#### Prompt:
Can you rewrite the lines in the material from the line with "Given: Click the Arrival/Departure" through the line with "Action: [381, 284]", replacing "avatar" with "profile image" and leaving everything else unchanged?

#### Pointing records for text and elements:
════════════════

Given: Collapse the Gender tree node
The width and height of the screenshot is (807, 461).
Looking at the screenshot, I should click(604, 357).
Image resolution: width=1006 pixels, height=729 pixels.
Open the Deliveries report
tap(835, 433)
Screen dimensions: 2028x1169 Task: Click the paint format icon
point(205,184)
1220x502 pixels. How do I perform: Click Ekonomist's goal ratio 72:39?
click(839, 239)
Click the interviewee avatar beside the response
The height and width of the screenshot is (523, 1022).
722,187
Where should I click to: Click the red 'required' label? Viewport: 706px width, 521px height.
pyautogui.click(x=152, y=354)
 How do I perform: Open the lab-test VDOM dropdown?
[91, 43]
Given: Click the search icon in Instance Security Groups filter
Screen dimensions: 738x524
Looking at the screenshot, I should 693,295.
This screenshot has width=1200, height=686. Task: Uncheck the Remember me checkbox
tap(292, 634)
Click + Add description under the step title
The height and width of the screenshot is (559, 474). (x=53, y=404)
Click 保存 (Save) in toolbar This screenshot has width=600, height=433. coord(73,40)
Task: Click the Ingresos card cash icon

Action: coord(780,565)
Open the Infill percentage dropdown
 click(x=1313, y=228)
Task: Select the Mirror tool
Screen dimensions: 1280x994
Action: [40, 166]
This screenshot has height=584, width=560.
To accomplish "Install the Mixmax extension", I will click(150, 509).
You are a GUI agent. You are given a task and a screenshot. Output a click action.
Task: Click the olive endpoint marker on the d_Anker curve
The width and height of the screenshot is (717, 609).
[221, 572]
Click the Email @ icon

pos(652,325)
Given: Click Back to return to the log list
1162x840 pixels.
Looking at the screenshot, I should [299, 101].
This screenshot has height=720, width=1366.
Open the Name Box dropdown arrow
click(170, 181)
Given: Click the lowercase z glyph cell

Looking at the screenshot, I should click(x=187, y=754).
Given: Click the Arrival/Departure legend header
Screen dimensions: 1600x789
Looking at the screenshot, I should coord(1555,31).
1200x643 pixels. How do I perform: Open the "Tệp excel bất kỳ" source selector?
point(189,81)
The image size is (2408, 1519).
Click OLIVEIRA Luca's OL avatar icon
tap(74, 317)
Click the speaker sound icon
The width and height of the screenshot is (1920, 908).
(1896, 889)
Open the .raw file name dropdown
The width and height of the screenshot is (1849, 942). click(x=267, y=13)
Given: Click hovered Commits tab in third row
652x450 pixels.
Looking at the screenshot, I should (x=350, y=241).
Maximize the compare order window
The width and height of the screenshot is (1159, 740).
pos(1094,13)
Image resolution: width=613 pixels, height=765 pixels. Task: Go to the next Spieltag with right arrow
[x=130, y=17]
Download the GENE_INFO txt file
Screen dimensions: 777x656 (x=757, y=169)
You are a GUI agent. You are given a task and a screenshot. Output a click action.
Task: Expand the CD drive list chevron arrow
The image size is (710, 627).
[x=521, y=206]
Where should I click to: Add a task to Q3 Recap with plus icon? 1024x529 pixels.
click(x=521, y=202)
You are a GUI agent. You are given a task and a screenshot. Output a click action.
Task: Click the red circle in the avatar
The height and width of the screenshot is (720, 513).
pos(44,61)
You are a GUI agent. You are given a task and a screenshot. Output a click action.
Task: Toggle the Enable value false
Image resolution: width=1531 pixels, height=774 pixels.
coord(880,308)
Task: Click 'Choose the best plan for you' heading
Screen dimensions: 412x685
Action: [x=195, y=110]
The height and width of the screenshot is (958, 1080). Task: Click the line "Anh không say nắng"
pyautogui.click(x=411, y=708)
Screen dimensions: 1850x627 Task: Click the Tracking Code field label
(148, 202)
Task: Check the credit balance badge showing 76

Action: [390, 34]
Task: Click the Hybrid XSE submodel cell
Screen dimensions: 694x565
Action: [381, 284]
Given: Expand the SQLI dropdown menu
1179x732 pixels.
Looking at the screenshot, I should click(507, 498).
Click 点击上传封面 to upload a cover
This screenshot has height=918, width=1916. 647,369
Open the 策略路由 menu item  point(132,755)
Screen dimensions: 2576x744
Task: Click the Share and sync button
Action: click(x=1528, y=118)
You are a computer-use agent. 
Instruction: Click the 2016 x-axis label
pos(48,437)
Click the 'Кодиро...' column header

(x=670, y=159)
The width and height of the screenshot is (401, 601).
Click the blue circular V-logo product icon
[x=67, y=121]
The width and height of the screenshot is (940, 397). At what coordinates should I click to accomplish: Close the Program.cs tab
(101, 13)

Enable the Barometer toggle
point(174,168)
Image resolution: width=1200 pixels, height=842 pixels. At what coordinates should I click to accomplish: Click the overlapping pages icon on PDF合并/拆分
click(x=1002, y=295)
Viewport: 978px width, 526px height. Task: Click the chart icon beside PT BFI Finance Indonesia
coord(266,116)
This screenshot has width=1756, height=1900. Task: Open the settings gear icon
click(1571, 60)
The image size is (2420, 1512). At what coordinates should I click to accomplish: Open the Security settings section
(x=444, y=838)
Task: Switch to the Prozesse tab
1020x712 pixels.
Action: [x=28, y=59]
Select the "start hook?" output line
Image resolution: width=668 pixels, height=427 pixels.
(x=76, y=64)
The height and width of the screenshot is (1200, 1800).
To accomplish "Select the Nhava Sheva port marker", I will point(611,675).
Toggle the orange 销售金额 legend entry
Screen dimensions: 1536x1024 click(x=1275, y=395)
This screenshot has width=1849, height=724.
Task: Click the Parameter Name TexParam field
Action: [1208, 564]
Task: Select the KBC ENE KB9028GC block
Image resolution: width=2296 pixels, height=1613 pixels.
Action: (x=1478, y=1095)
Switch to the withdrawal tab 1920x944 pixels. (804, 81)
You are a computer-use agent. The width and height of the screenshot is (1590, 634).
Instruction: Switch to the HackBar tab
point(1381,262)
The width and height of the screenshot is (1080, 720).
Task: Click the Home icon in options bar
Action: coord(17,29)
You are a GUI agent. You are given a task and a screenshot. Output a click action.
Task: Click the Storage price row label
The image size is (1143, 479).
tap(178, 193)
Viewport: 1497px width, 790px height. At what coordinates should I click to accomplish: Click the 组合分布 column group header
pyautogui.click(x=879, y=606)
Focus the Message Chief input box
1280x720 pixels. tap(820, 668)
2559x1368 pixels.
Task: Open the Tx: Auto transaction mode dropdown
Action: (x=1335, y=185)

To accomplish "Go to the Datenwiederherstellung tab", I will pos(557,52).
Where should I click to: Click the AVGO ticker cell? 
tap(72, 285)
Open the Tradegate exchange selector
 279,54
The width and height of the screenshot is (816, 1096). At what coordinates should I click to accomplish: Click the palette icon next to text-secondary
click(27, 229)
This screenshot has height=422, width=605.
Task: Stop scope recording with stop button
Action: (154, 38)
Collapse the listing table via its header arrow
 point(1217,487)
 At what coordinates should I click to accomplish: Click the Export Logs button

════════════════

#### Written answer:
Given: Click the Arrival/Departure legend header
Screen dimensions: 1600x789
Looking at the screenshot, I should coord(1555,31).
1200x643 pixels. How do I perform: Open the "Tệp excel bất kỳ" source selector?
point(189,81)
The image size is (2408, 1519).
Click OLIVEIRA Luca's OL profile image icon
tap(74, 317)
Click the speaker sound icon
The width and height of the screenshot is (1920, 908).
(1896, 889)
Open the .raw file name dropdown
The width and height of the screenshot is (1849, 942). click(x=267, y=13)
Given: Click hovered Commits tab in third row
652x450 pixels.
Looking at the screenshot, I should (x=350, y=241).
Maximize the compare order window
The width and height of the screenshot is (1159, 740).
pos(1094,13)
Image resolution: width=613 pixels, height=765 pixels. Task: Go to the next Spieltag with right arrow
[x=130, y=17]
Download the GENE_INFO txt file
Screen dimensions: 777x656 (x=757, y=169)
You are a GUI agent. You are given a task and a screenshot. Output a click action.
Task: Expand the CD drive list chevron arrow
The image size is (710, 627).
[x=521, y=206]
Where should I click to: Add a task to Q3 Recap with plus icon? 1024x529 pixels.
click(x=521, y=202)
You are a GUI agent. You are given a task and a screenshot. Output a click action.
Task: Click the red circle in the profile image
The height and width of the screenshot is (720, 513).
pos(44,61)
You are a GUI agent. You are given a task and a screenshot. Output a click action.
Task: Toggle the Enable value false
Image resolution: width=1531 pixels, height=774 pixels.
coord(880,308)
Task: Click 'Choose the best plan for you' heading
Screen dimensions: 412x685
Action: [x=195, y=110]
The height and width of the screenshot is (958, 1080). Task: Click the line "Anh không say nắng"
pyautogui.click(x=411, y=708)
Screen dimensions: 1850x627 Task: Click the Tracking Code field label
(148, 202)
Task: Check the credit balance badge showing 76

Action: [390, 34]
Task: Click the Hybrid XSE submodel cell
Screen dimensions: 694x565
Action: [381, 284]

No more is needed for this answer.